Saxophonist, arranger/composer and St. Louis native Oliver Nelson made a number of albums for Flying Dutchman, and today we feature Black, Brown and Beautiful, an ambitious effort composed and arranged entirely by Nelson and recorded in October, 1969 in Los Angeles. Here's what the website Dustygroove had to say about it:
“One of Oliver Nelson's hippest albums! The record is sort of an Ellington suite of tracks for the post-60s years—complete with some sound effects of rioting and urban strife at the beginning, and a mix of modern, modal, and compositional styles.
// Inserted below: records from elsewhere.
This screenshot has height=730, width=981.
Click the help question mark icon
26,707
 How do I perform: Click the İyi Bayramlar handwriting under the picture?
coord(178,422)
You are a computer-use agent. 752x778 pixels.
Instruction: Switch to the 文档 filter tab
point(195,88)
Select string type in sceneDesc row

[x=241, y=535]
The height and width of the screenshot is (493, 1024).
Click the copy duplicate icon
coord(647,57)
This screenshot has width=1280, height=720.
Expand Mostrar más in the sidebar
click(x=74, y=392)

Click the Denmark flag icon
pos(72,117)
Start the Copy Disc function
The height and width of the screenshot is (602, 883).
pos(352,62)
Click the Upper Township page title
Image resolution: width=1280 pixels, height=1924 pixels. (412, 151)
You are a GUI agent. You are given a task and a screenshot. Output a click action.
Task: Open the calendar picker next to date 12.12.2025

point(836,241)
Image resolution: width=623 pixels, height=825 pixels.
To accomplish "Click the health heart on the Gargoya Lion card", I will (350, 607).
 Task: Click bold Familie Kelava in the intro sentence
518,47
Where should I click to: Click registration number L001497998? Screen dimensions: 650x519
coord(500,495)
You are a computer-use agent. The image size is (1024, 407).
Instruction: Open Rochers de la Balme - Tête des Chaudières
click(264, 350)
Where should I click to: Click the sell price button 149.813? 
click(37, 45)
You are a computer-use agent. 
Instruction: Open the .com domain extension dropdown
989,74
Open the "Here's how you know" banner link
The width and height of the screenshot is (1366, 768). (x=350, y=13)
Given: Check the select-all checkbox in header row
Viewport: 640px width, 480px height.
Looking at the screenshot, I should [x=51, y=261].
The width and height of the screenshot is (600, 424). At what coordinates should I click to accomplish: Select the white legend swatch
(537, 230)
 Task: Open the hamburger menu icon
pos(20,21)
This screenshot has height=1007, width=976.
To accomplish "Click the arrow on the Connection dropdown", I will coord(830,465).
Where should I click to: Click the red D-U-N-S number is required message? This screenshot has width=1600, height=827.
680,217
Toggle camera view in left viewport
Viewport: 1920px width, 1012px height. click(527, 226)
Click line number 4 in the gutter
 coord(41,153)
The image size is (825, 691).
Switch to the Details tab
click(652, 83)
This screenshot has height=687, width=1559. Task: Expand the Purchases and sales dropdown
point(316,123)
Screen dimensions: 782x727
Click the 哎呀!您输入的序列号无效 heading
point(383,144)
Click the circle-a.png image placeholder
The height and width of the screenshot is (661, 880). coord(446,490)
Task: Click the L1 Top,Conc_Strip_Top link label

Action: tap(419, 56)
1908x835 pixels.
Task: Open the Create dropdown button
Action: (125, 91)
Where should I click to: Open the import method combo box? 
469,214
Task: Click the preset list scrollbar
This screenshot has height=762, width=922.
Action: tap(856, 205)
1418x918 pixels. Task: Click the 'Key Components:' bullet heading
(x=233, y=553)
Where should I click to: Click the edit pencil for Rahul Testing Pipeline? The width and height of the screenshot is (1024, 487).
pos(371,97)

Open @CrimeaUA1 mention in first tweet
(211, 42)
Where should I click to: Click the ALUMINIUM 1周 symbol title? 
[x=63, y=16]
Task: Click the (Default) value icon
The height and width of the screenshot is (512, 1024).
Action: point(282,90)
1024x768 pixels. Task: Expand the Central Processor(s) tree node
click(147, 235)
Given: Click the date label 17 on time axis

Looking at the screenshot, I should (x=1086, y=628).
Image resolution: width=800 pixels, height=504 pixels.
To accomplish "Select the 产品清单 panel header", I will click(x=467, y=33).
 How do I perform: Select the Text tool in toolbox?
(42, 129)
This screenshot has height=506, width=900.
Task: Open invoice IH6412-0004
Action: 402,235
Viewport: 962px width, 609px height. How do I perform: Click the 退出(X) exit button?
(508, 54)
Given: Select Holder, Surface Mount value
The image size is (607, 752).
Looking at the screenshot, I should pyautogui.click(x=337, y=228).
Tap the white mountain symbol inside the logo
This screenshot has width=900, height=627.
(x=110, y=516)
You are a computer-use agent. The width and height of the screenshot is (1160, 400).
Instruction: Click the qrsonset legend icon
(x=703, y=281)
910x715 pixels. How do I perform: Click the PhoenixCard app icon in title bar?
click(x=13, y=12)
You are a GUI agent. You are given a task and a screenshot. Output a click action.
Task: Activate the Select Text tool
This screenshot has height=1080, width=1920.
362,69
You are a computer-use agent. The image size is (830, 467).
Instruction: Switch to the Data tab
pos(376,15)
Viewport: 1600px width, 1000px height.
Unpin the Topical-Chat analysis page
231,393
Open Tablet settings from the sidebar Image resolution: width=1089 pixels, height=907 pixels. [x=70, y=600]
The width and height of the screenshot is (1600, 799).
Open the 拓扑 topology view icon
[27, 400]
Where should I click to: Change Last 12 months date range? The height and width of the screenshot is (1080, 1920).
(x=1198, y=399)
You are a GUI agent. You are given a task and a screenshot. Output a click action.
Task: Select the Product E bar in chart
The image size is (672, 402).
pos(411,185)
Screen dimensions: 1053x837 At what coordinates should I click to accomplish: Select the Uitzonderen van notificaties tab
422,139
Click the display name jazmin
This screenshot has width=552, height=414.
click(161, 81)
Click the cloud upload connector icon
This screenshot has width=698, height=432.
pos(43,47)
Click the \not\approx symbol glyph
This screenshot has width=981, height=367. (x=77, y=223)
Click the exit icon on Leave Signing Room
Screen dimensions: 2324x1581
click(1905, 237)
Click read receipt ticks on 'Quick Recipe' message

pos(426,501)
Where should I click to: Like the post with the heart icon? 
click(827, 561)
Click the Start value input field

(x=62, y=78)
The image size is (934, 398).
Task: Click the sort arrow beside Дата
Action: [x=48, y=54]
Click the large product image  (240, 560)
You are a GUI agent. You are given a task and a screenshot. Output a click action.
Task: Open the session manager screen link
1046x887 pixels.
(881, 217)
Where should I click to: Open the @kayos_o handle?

Soloists include John Klemmer, Frank Strozier, and Nelson—and the overall tone of the album is pride in the face of struggle, with some killer compositions by Nelson that really rank with his best work ever. Titles include “Self Help Is Needed," “I Hope In Time A Change Will Come," “Requiem, Afterthoughts," “Lamb Of God," and “Martin Was A Man, A Real Man.""
Nelson's arrangements are performed by an orchestra along with featured performers including John Gross (tenor sax), John Klemmer (tenor sax), Frank Strozier (alto sax), Bobby Bryant (trumpet), Pearl Kaufman (piano), Roger Kellaway (piano), Chuck Domanico (bass), John Guerin (drums), Roy Haynes (drums) and Stanley Wilson (conductor).

To download a copy of Black, Brown and Beautiful, go here, clink on the word “LINK" at the bottom of the post, and follow the instructions.

The StLJN Audio Archive links only to recordings that are out-of-print or that never have been commercially available. The purpose of the Audio Archive is encourage discussion, appreciation and knowledge of St. Louis jazz artists, and we encourage you to support them (or their estates) by purchasing authorized recordings and merchandise or, whenever possible, attending live performances.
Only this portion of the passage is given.